■ Tareas requeridas:
A – ¿Puedes reproducir tal cual el fragmento del texto sobre la misión de la Iglesia que comienza en las palabras "Lo mismo sucede" y termina después de "su plena dignidad."?
B – ¿Cómo seguiría el texto sobre la misión de la Iglesia? Escribe su continuación a partir de la última oración.

Lo mismo sucede en la misión de la Iglesia desde sus
comienzos. Ella, que anuncia a Jesús como aquél que « pasó haciendo el bien y
curando a todos los oprimidos por el diablo, porque Dios estaba con él » (Hch 10, 38), es portadora de un mensaje
de salvación que resuena con toda su novedad precisamente en las situaciones de
miseria y pobreza de la vida del hombre. Así hace Pedro en la curación del
tullido, al que ponían todos los días junto a la puerta « Hermosa » del templo
de Jerusalén para pedir limosna: « No tengo plata ni oro; pero lo que tengo, te
doy: en nombre de Jesucristo, el Nazareno, ponte a andar » (Hch 3, 6). Por la fe en Jesús, « autor de la vida » (cf. Hch 3, 15), la vida que yace abandonada
y suplicante vuelve a ser consciente de sí misma y de su plena dignidad.

■ Material de estudio:
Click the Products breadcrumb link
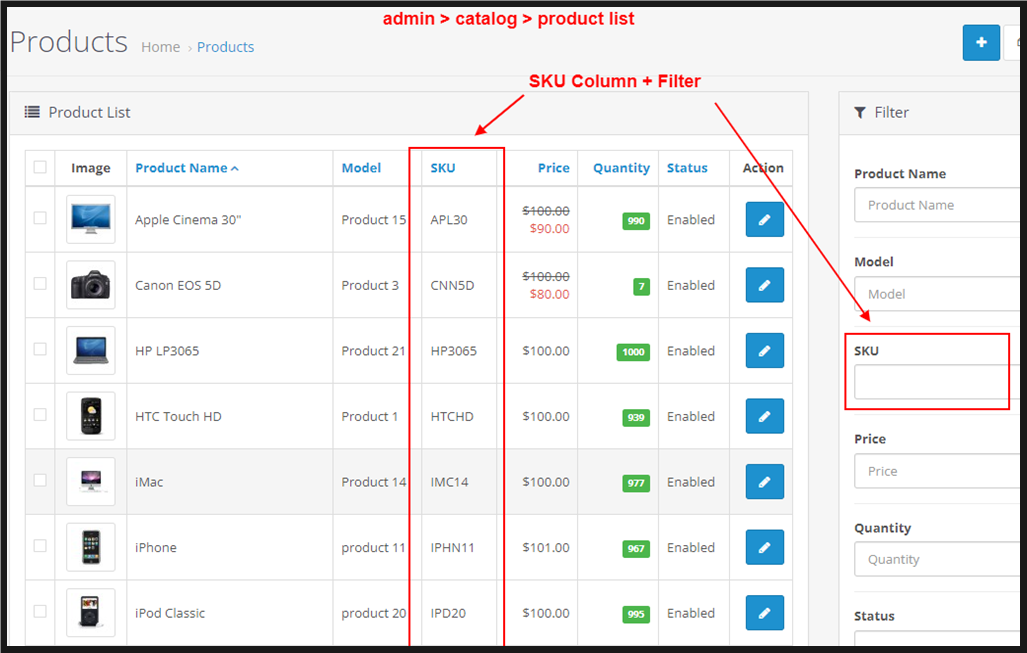 pyautogui.click(x=225, y=47)
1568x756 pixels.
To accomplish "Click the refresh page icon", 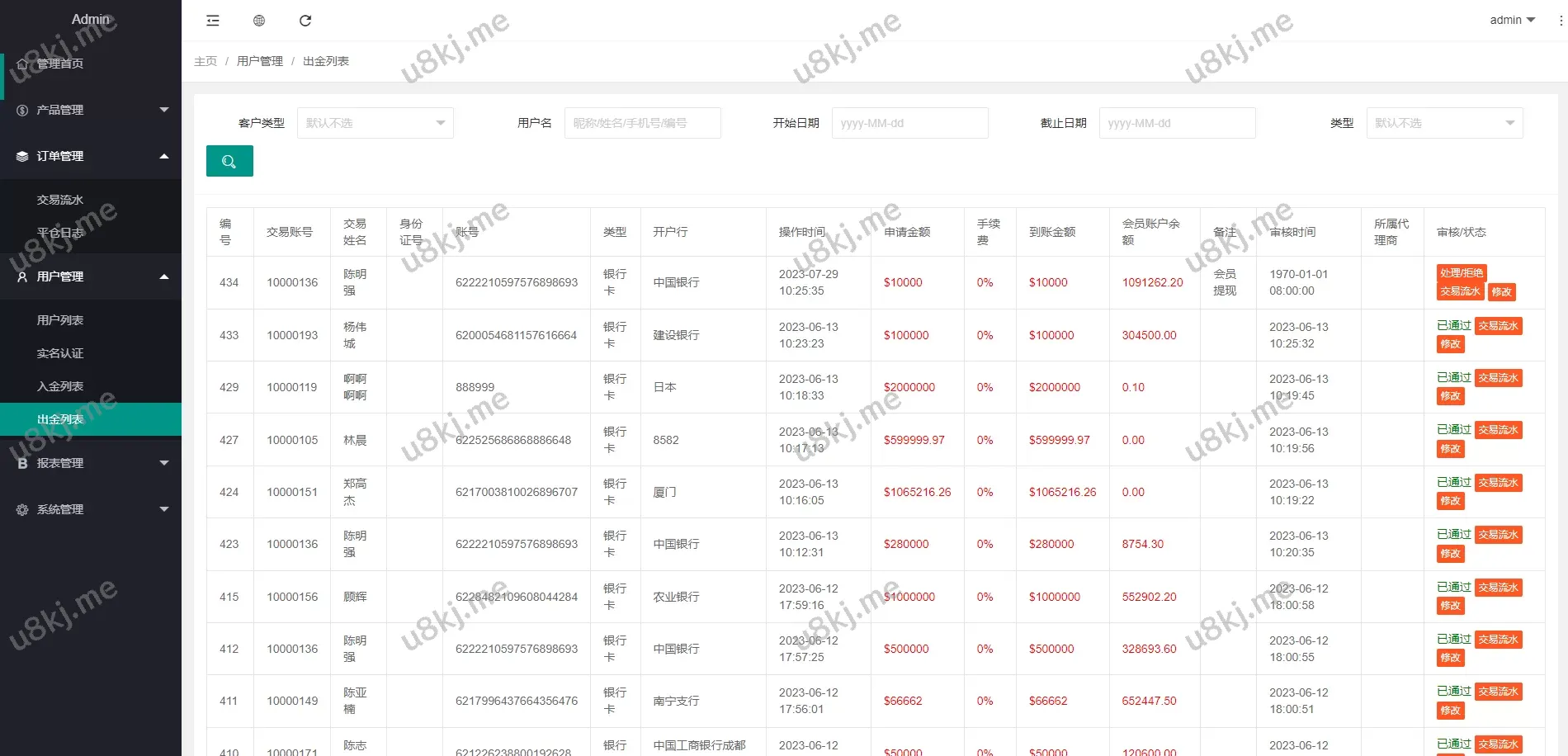I will [305, 21].
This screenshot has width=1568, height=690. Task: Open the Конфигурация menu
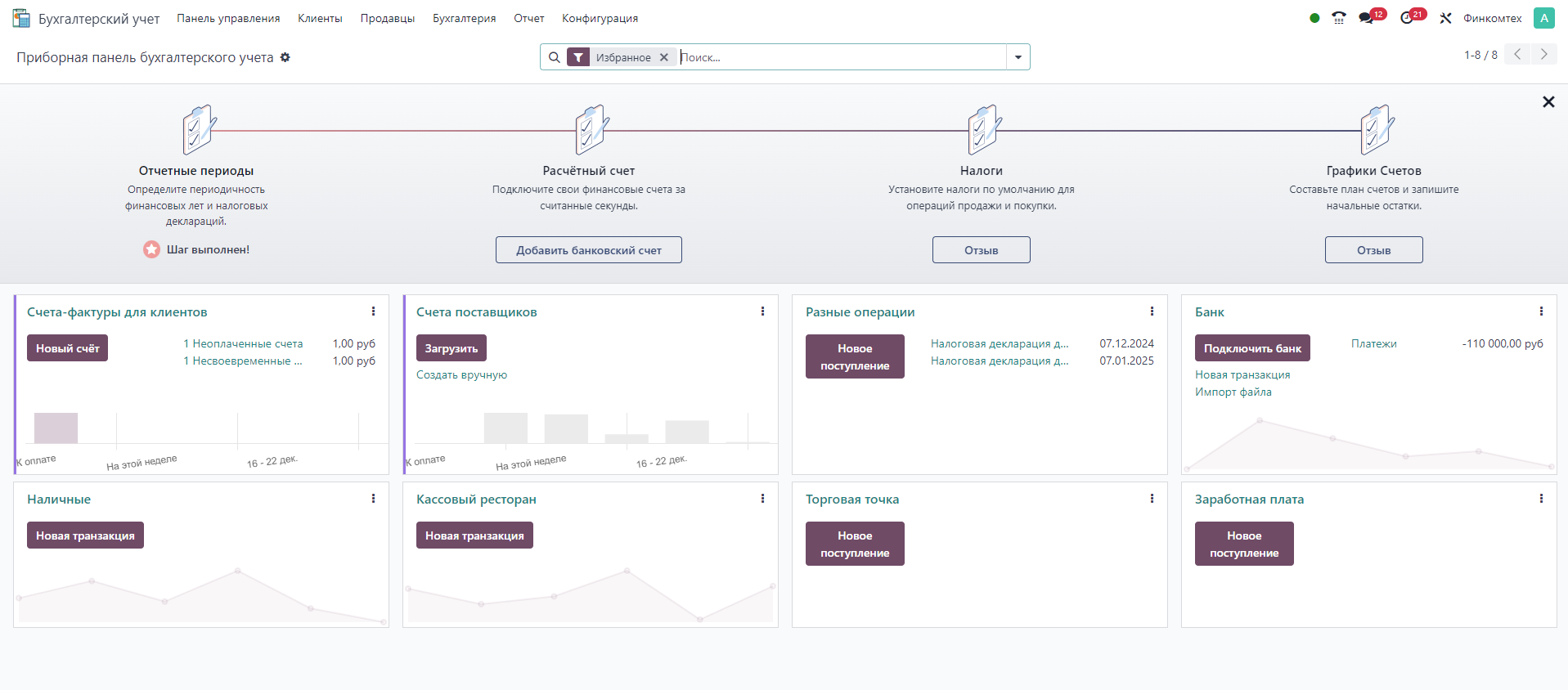[x=600, y=18]
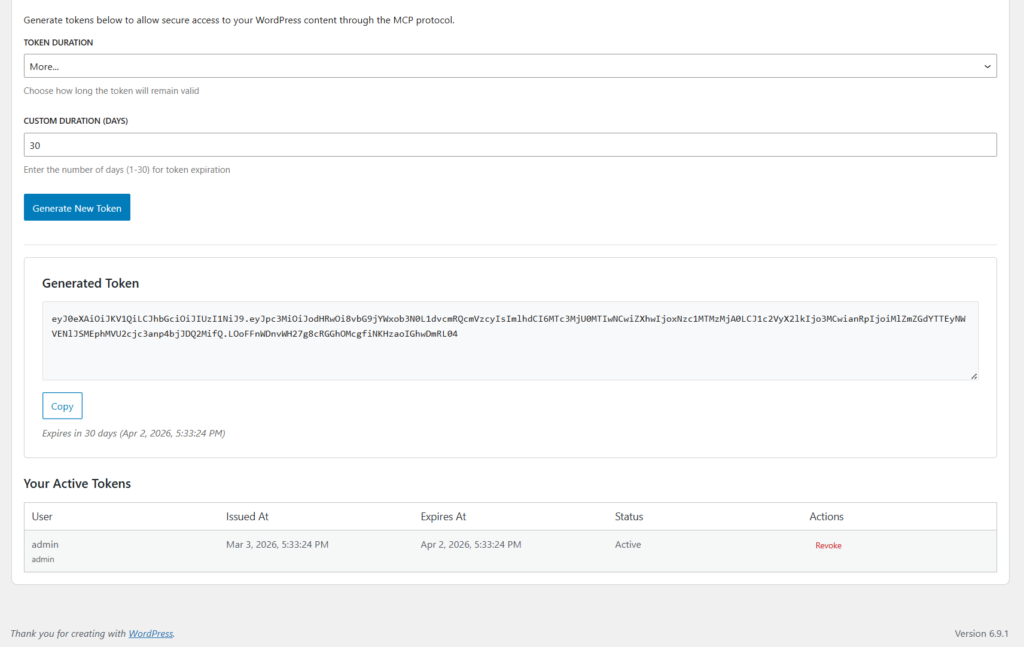Click the Actions column header
1024x647 pixels.
click(x=826, y=516)
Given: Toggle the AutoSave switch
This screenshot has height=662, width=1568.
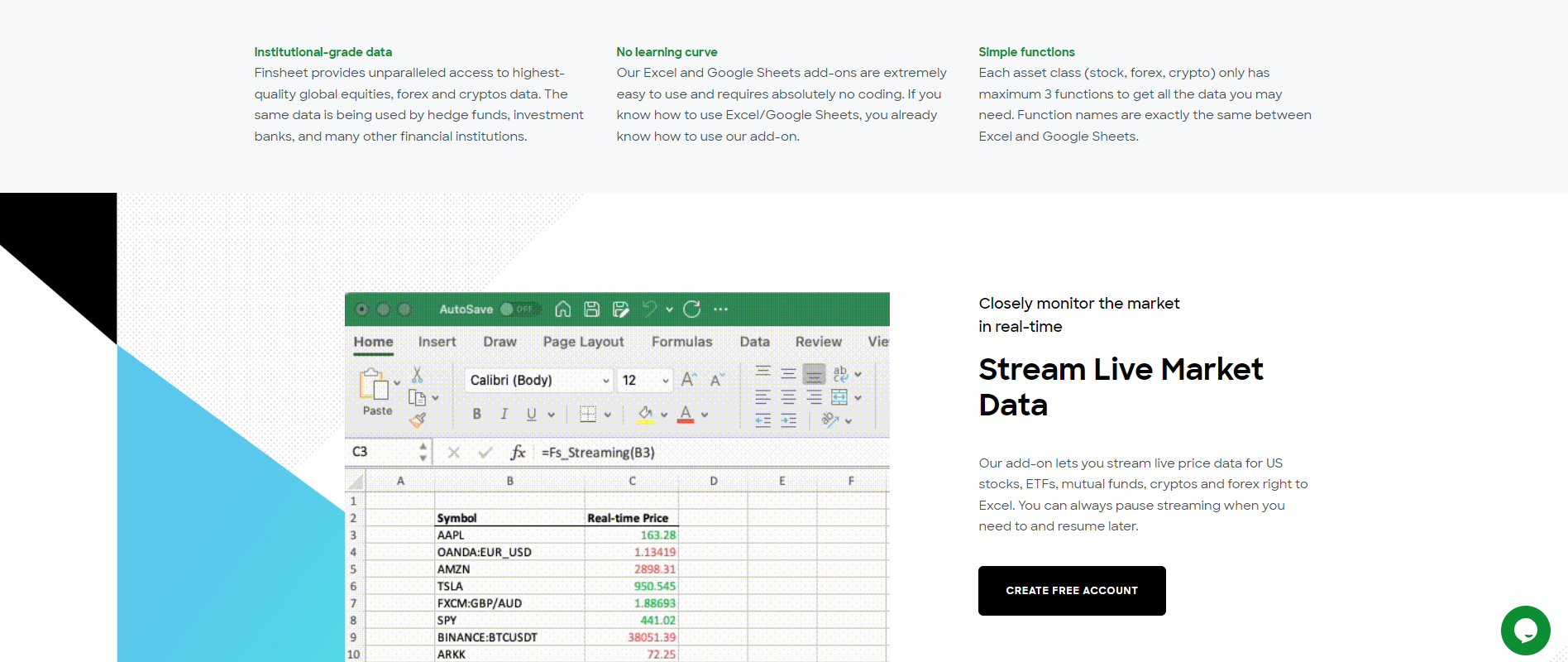Looking at the screenshot, I should 520,309.
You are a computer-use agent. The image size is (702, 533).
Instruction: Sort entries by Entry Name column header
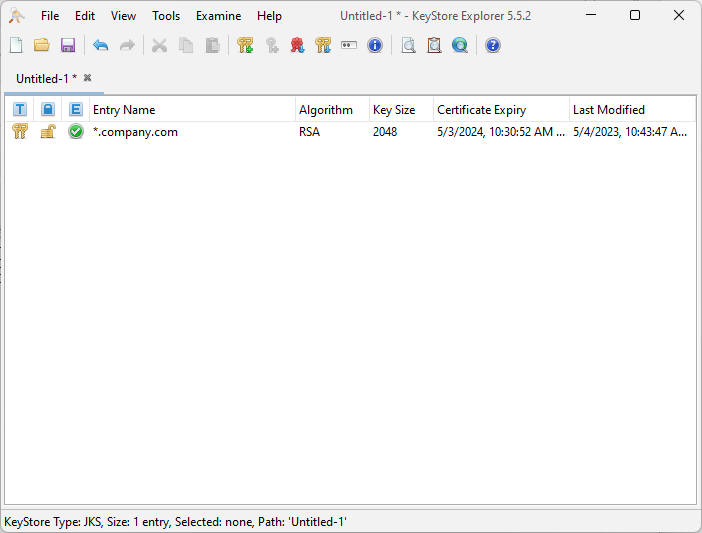(x=192, y=110)
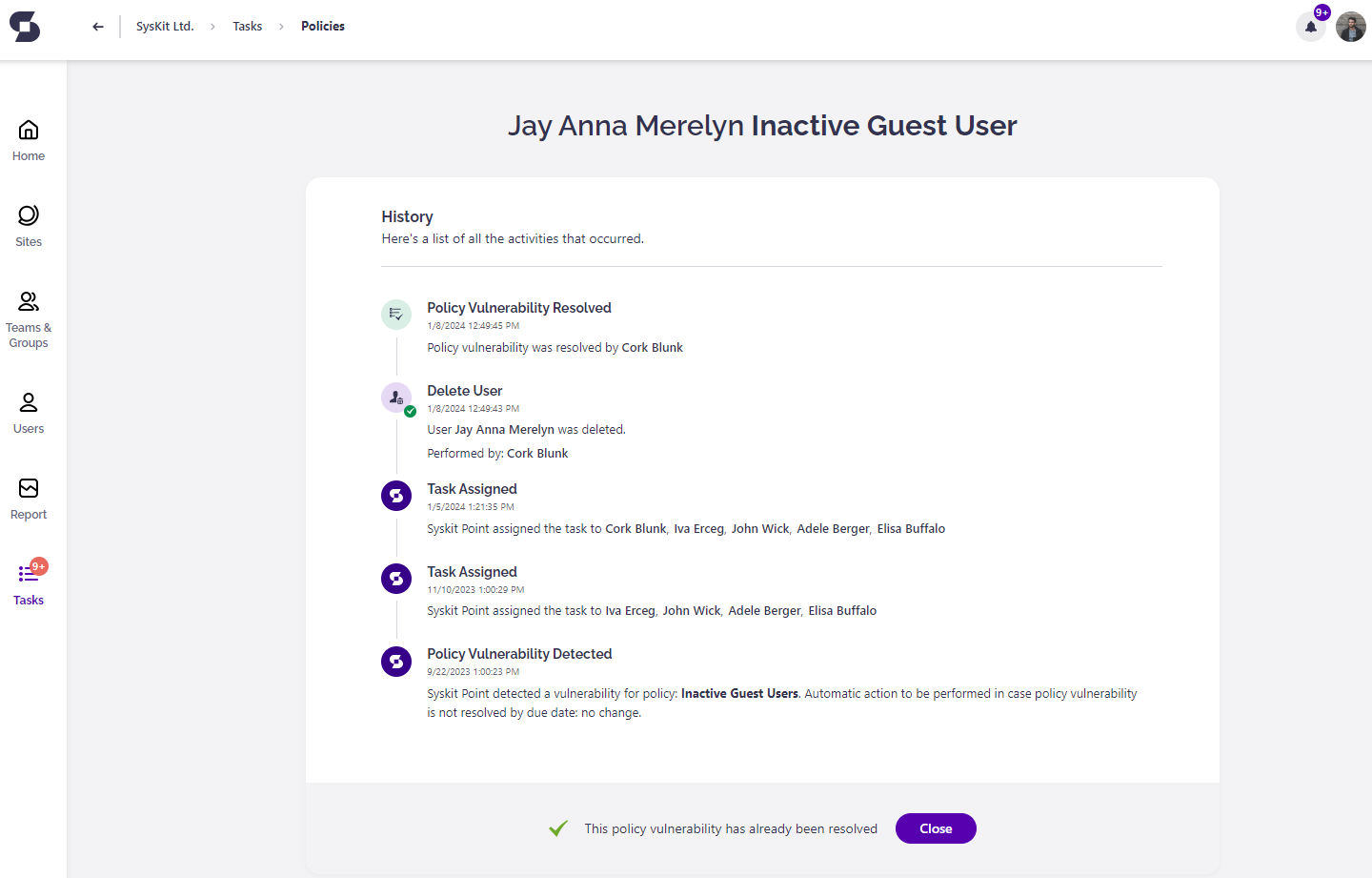
Task: Click the Policy Vulnerability Resolved checklist icon
Action: 396,314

■ Respuestas:
A –
Lo mismo sucede en la misión de la Iglesia desde sus
comienzos. Ella, que anuncia a Jesús como aquél que « pasó haciendo el bien y
curando a todos los oprimidos por el diablo, porque Dios estaba con él » (Hch 10, 38), es portadora de un mensaje
de salvación que resuena con toda su novedad precisamente en las situaciones de
miseria y pobreza de la vida del hombre. Así hace Pedro en la curación del
tullido, al que ponían todos los días junto a la puerta « Hermosa » del templo
de Jerusalén para pedir limosna: « No tengo plata ni oro; pero lo que tengo, te
doy: en nombre de Jesucristo, el Nazareno, ponte a andar » (Hch 3, 6). Por la fe en Jesús, « autor de la vida » (cf. Hch 3, 15), la vida que yace abandonada
y suplicante vuelve a ser consciente de sí misma y de su plena dignidad.

B –
La palabra y las
acciones de Jesús y de su Iglesia no se dirigen sólo a quienes padecen
enfermedad, sufrimiento o diversas formas de marginación social, sino que
conciernen más profundamente al sentido
mismo de la vida de cada hombre en sus dimensiones morales y espirituales. Sólo
quien reconoce que su propia vida está marcada por la enfermedad del pecado,
puede redescubrir, en el encuentro con Jesús Salvador, la verdad y autenticidad
de su existencia, según sus mismas palabras: « No necesitan médico los que
están sanos, sino los que están mal. No he venido a llamar a conversión a
justos, sino a pecadores » (Lc 5,
31-32).
En cambio, quien
cree que puede asegurar su vida mediante la acumulación de bienes materiales,
como el rico agricultor de la parábola evangélica, en realidad se engaña. La
vida se le está escapando, y muy pronto se verá privado de ella sin haber
logrado percibir su verdadero significado: « ¡Necio! Esta misma noche te
reclamarán el alma; las cosas que preparaste, ¿para quién serán? » (Lc 12, 20).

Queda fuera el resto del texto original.